----- Texto proporcionado
Desde que se admite la solicitud de Dios para con sus criaturas, ¿por qué no se ha de admitir que los espíritus capaces, por su energía y superioridad de conocimiento, de hacer con que la Humanidad avance, encarnen por la voluntad de Dios, con el fin de que activen el progreso en determinado sentido?
¿Por qué no admitir que ellos reciban misiones, como un embajador las recibe de su soberano?
Tal es el papel de los grandes genios. ¿Qué vienen ellos a hacer, sino a enseñar a los hombres verdades que estos ignoran y todavía ignorarían durante largos períodos, a fin de darles un punto de apoyo mediante el cual puedan elevarse más rápidamente?
Esos genios, que aparecen a través de los siglos como estrellas brillantes, dejando largo trazo luminoso sobre la Humanidad, son misioneros o, si lo quisieren, mesias. Lo que de nuevo enseñan a los hombres, quiera en el orden físico, quiera en el orden filosófico, son revelaciones. Si Dios suscita reveladores para las verdades científicas, puede con más fuerte razón, suscitarlos para las verdades morales, que constituyen elementos esenciales del progreso. Tales son los filósofos cuyas ideas atraviesan los siglos.
----------
----- Fragmentos del material
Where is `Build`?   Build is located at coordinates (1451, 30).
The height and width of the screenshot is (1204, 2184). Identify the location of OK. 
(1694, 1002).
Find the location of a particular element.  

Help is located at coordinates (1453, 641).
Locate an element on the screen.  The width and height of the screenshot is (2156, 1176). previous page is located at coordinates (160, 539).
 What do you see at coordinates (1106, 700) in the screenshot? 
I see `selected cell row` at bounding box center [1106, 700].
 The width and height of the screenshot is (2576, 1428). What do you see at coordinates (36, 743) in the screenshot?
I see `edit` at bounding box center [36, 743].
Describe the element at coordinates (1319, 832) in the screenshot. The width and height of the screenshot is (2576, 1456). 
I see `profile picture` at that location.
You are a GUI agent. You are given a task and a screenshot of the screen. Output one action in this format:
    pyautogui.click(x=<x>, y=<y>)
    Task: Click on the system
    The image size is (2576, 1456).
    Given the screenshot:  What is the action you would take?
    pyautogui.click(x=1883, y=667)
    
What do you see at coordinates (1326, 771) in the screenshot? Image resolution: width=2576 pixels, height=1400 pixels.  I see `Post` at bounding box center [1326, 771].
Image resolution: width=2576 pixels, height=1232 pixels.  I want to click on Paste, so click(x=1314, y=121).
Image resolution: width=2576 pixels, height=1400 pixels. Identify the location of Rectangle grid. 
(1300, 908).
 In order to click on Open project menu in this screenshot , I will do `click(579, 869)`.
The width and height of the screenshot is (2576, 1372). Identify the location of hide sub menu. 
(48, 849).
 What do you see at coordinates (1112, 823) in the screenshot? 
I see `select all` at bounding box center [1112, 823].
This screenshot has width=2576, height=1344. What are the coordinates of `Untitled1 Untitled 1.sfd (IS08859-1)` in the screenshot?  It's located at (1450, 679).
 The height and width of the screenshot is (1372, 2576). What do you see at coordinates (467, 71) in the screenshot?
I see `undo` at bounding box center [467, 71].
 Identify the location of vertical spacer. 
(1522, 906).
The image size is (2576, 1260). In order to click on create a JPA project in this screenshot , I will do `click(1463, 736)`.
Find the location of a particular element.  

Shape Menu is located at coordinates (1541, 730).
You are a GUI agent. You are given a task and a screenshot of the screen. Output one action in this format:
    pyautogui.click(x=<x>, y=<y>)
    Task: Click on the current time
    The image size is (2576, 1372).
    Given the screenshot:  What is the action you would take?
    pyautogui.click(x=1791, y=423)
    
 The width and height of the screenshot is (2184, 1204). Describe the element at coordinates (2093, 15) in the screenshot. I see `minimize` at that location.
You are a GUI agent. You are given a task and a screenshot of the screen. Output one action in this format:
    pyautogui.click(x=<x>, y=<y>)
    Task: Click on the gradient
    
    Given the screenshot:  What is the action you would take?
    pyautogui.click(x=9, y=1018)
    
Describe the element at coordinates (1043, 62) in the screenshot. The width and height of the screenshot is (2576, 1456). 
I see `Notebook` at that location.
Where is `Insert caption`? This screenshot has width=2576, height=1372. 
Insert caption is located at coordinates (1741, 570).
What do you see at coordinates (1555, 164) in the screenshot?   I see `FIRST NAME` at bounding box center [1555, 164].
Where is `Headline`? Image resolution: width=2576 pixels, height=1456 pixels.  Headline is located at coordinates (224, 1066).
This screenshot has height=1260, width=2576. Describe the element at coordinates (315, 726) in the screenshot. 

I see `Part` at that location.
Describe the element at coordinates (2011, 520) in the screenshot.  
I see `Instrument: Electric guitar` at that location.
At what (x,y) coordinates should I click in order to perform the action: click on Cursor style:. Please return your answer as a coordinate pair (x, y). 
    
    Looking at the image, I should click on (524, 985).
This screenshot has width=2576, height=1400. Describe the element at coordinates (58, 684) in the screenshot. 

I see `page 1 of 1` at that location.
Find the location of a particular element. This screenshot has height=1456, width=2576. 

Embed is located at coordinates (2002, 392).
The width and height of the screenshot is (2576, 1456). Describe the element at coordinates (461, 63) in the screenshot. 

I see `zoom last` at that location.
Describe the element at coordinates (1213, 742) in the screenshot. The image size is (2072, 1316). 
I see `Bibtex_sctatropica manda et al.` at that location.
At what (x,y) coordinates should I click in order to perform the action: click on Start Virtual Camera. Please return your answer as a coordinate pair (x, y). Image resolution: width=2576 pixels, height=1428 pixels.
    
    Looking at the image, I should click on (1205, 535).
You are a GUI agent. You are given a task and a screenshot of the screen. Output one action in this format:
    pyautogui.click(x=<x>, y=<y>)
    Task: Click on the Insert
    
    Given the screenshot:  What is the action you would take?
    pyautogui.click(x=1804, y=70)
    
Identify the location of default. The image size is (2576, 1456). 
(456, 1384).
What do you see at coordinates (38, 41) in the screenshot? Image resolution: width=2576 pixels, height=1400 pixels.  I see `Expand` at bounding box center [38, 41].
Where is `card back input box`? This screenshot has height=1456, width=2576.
----------
Enunciado:
Responde estas preguntas sobre el texto acerca de los grandes genios:
(a) ¿Con quién se compara a los espíritus que reciben misiones?
(b) ¿Qué nombre da el texto a lo que esos genios enseñan de nuevo a los hombres?
(c) ¿Qué verdades se dice que constituyen elementos esenciales del progreso?

Respuesta:
(a) Con un embajador que recibe misiones de su soberano.
(b) Revelaciones.
(c) Las verdades morales.